2000’li yılların başında ivme yakalayan sivil toplumun, özellikle 15 Temmuz darbe girişiminin ardından büyük bir alan daralması yaşadığı vurgulanan raporda özetle şöyle denildi:
“STK’ların aktifliği ve görünürlüğünün azalması verilere de yansıyor. Her 5 kişiden 3’ü STK’ların öncesine göre aktif ve etkili olmadığını düşünüyor. Katılımcılar STK’ların aktif ve görünür olmamalarını genellikle siyasi gelişmelere bağlıyor. 15 Temmuz darbe girişimi sonrası sivil topluma yönelik bir baskı başladığı, Kanun Hükmünde Kararnamelerle kapatılan STK’ların alanda bir boşluk bıraktığı, ana akım medya kuruluşlarının sivil toplumun sesini topluma taşımadığı belirtildi.
"STK’ların mali açıdan zorluklar yaşadığı, sivil toplumun bu sebeplerle aktif ve görünür olamadıkları sıkça tekrar ediliyor. Medya görünürlüğünün sivil toplumu internet mecralarına yönlendirdiği ancak bunun da dezavantajları olduğu vurgulanıyor.
"Türkiye’de sivil toplum alanı, özellikle son on yılda çalkantılı bir seyir izliyor.
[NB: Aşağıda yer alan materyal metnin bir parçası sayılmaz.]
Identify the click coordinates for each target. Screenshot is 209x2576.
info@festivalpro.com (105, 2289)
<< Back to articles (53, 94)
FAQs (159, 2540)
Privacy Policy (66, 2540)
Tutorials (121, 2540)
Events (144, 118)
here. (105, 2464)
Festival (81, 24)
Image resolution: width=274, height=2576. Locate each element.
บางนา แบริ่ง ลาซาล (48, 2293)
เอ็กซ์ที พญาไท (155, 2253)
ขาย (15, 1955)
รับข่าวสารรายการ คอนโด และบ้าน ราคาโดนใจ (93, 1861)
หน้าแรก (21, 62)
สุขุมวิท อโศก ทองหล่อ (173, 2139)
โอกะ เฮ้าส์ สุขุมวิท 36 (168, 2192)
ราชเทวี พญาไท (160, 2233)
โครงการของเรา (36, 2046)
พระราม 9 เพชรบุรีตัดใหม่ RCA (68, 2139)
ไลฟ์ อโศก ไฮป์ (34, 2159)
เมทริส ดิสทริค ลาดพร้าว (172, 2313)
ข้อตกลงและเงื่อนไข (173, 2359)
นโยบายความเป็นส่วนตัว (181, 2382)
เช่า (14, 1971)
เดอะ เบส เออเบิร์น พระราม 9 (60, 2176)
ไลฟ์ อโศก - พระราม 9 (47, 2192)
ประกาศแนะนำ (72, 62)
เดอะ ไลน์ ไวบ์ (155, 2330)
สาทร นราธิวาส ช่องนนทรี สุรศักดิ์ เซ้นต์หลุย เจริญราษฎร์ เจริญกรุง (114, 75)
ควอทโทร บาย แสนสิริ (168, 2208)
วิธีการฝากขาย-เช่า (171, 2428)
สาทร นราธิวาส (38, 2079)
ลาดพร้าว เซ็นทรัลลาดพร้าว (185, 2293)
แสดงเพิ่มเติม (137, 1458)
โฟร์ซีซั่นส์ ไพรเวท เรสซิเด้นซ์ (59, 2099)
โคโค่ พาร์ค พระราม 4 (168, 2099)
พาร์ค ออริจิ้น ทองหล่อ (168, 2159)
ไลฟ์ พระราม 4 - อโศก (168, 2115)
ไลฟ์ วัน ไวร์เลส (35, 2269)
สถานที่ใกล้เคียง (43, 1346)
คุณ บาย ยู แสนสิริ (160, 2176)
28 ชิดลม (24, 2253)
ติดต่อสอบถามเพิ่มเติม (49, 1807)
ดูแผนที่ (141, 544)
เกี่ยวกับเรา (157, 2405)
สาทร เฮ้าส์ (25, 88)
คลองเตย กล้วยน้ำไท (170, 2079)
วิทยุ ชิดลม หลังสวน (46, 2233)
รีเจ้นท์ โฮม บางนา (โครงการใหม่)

Demokratikleşme adımlarının atılmasıyla 2000’li yılların başında yükselen bir ivme yakalayan sivil toplum, siyasi ve sosyal dönüşümlerle özellikle de 15 Temmuz darbe girişiminin ardından Olağanüstü Hal (OHAL) döneminde büyük bir alan daralması yaşadı.
"2013-15 arasında devam eden Çözüm Süreci özellikle Kürt sorunu ile ilgili çalışmalar yürüten ve Kürt illerinde bulunan sivil toplum örgütlerine geniş bir kamusal alan açmıştı. Ancak 2015 yılında çözüm sürecinin sona ermesi ve çatışmaların bu kez şehir merkezlerinde ve daha şiddetli bir şekilde başlaması sivil toplumun da kamusal alanını daralttı.
"2016 yılında gerçekleşen darbe teşebbüsü ve ardından başlayan Olağanüstü Hal uygulamaları sivil toplumun daralmış olan kamusal alanını neredeyse tamamen ortadan kaldırdı. İnsan Hakları Ortak Platformu’nun (İHOP) verilerine göre; 20 Mart 2018 itibariyle tespit edilebilen 1419 dernek, 145 vakıf, 174 medya/yayın kuruluşu kapatıldı.Bu durum, yüz binden fazla insanın kamudan ihraç edilmesi ve/veya yargılanması, belediyelere kayyımların atanması gibi gelişmelerle birlikte düşünüldüğünde sivil toplum alanındaki hareketliliğin hızla durma noktasına geldiği anlaşılacaktır.
"Kürt meselesinin, özelde insan hakları mücadelesinin ve genelde sivil toplum çalışmalarının önemli merkezlerinden biri olan Diyarbakır ve bölgedeki diğer şehirlerin sivil toplum dinamiği, şehirlerde başlayan çatışma hali ve darbe girişimi sonrasında ilan edilen OHAL’den yıkıcı bir şekilde etkilendi. Belediyelere kayyım atanması, belediye ve kamu çalışanlarının ihraç edilmesi, STK’ların kapatılması bölgedeki sivil toplum çalışmalarını büyük ölçüde durdurdu."